## Problem requirements
Repeat the entries word for word, from the line containing "Task: Go to" through the end of the entries, and nothing else.

**********

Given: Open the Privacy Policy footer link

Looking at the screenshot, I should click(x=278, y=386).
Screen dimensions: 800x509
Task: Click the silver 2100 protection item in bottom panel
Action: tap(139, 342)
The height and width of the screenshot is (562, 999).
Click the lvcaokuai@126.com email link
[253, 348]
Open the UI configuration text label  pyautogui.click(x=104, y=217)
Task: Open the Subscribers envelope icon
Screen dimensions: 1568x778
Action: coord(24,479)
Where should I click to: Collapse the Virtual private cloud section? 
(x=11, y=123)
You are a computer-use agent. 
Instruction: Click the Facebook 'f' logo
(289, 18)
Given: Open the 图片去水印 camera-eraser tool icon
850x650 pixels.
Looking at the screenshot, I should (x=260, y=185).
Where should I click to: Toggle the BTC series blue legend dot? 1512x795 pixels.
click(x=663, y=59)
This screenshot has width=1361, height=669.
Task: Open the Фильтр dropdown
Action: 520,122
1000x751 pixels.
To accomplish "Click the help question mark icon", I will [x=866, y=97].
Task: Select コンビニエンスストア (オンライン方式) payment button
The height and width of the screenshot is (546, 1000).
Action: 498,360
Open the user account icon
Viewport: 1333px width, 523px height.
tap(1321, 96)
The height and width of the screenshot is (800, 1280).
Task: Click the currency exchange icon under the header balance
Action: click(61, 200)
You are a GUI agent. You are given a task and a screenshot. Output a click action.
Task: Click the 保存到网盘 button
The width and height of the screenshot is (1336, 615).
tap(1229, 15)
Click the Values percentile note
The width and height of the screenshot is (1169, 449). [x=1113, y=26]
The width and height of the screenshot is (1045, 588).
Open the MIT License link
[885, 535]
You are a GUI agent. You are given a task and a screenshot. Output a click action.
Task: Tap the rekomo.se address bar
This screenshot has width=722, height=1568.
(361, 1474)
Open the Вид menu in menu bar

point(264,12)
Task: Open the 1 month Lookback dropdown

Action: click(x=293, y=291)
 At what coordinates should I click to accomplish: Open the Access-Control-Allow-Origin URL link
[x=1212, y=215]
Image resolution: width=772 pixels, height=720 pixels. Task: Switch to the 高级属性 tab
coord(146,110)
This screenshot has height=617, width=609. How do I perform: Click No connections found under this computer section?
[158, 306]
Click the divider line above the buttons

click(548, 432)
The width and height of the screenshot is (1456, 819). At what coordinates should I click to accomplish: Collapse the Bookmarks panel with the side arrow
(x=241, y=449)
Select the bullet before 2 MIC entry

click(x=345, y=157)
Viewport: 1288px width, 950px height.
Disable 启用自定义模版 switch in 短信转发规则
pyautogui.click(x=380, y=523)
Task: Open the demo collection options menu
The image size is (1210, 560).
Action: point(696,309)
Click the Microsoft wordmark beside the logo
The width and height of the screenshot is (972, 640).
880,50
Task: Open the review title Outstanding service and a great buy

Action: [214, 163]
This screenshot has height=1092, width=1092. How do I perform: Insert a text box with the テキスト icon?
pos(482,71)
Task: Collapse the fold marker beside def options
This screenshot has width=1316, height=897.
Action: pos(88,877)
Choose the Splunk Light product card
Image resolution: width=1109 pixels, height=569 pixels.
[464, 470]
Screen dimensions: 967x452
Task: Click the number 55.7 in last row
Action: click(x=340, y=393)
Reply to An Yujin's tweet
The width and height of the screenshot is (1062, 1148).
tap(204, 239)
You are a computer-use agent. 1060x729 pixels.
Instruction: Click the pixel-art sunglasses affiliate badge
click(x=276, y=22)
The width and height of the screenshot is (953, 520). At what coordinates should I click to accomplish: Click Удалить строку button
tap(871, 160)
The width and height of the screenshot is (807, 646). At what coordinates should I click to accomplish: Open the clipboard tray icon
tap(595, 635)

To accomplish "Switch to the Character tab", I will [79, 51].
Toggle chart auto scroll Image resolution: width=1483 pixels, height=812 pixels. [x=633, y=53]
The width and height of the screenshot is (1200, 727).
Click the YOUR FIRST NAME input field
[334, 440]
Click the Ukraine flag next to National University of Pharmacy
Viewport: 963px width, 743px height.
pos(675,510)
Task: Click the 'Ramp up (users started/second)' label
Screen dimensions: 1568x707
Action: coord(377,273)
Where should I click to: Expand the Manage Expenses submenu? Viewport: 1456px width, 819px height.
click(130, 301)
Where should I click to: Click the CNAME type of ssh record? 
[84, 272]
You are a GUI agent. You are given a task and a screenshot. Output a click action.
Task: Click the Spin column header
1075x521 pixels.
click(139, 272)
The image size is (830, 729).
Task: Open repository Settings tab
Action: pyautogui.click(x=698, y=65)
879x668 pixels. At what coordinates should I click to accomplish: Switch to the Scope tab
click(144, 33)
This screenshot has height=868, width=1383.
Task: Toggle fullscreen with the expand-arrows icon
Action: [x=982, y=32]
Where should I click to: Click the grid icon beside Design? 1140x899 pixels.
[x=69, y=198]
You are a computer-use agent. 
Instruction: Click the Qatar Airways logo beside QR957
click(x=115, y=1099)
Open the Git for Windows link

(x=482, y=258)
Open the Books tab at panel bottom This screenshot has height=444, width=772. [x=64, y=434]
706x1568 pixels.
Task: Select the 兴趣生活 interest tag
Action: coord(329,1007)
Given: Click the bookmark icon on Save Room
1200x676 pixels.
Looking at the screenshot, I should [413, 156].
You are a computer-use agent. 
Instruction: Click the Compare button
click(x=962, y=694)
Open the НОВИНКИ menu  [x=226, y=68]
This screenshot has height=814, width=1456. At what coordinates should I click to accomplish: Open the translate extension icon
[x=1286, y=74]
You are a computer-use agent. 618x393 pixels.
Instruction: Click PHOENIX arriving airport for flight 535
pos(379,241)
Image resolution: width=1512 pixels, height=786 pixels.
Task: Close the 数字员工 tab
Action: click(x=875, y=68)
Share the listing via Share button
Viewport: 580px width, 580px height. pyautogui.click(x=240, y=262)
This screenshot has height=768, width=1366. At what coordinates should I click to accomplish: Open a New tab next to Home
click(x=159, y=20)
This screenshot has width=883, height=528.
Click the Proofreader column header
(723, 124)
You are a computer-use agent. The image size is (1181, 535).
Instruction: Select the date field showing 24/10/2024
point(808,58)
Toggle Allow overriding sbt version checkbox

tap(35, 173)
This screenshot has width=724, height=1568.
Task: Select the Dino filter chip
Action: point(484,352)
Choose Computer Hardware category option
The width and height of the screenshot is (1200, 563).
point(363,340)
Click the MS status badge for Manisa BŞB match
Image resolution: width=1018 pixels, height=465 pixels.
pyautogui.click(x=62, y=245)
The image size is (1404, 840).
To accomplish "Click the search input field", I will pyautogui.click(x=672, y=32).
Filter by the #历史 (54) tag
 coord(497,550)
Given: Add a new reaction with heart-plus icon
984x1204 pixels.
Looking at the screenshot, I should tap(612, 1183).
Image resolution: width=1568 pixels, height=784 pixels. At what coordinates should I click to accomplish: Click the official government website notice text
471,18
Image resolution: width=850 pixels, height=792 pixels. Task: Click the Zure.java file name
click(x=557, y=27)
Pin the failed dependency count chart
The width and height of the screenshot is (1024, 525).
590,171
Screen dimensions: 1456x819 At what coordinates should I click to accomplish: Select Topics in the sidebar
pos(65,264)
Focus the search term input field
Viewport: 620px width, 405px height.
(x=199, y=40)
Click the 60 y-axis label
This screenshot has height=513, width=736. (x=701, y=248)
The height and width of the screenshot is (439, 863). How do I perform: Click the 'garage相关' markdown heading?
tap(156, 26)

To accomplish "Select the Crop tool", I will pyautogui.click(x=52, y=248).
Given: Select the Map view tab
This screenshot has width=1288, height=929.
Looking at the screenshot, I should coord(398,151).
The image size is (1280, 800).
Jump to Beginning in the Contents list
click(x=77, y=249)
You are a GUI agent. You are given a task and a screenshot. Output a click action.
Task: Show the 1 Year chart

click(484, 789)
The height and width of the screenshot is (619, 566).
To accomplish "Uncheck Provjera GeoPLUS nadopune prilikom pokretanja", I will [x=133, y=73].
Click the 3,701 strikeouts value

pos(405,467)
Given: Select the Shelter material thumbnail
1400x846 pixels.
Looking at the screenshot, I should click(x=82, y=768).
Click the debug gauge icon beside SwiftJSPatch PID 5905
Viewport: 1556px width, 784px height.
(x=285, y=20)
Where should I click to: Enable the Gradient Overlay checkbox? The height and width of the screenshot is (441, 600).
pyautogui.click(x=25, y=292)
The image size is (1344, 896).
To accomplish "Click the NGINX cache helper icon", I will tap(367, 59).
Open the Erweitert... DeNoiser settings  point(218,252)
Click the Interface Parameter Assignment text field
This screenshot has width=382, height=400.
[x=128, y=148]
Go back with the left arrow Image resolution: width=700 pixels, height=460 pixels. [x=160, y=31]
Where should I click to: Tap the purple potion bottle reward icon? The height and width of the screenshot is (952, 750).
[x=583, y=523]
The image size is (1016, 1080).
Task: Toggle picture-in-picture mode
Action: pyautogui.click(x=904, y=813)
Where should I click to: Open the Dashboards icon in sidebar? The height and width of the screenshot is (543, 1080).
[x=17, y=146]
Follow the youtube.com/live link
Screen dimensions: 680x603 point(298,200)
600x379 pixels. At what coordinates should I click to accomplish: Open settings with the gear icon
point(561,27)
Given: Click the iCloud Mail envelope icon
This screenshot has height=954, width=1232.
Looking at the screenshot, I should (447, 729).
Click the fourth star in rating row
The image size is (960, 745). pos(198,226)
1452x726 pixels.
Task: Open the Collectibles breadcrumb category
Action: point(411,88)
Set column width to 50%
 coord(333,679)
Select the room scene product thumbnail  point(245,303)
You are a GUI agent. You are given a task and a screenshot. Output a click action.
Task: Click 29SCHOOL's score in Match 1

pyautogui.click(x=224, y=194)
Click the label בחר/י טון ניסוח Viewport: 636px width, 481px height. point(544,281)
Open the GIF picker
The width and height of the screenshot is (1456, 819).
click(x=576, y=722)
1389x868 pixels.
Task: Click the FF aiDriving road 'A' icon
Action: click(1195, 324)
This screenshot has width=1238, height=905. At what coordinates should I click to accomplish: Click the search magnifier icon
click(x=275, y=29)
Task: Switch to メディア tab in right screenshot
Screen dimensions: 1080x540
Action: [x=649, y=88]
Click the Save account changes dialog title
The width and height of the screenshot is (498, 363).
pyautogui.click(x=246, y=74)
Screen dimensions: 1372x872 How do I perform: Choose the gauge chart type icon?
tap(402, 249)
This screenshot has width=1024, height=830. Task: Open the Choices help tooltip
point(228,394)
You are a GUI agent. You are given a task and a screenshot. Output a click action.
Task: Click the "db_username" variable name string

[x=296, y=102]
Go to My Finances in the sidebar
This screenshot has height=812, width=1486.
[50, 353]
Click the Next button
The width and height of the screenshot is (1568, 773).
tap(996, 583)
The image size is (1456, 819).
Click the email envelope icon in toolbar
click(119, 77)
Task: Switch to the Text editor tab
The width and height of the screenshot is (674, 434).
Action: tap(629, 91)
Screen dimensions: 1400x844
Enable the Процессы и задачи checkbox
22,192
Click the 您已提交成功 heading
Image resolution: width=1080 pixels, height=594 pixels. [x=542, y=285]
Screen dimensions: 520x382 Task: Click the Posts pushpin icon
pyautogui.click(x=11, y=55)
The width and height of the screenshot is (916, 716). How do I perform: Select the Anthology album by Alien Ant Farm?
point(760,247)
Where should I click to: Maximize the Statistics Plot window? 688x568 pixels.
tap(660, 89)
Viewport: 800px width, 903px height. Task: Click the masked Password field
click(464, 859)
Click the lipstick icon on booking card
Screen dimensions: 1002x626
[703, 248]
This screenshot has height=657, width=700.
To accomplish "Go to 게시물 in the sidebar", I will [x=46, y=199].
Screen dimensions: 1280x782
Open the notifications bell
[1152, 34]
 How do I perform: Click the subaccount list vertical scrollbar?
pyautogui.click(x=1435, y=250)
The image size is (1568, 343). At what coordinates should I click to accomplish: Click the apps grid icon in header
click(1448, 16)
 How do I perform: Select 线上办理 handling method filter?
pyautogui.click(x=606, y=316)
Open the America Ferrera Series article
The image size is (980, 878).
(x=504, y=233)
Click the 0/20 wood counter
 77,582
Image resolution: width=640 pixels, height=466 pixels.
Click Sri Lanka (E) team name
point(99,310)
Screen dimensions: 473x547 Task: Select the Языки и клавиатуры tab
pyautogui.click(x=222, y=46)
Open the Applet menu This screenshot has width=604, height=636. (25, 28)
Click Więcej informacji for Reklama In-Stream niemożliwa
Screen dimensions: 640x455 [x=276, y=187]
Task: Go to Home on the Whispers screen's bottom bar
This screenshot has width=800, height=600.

**********

## Problem solution
Task: Go to Home on the Whispers screen's bottom bar
This screenshot has width=800, height=600.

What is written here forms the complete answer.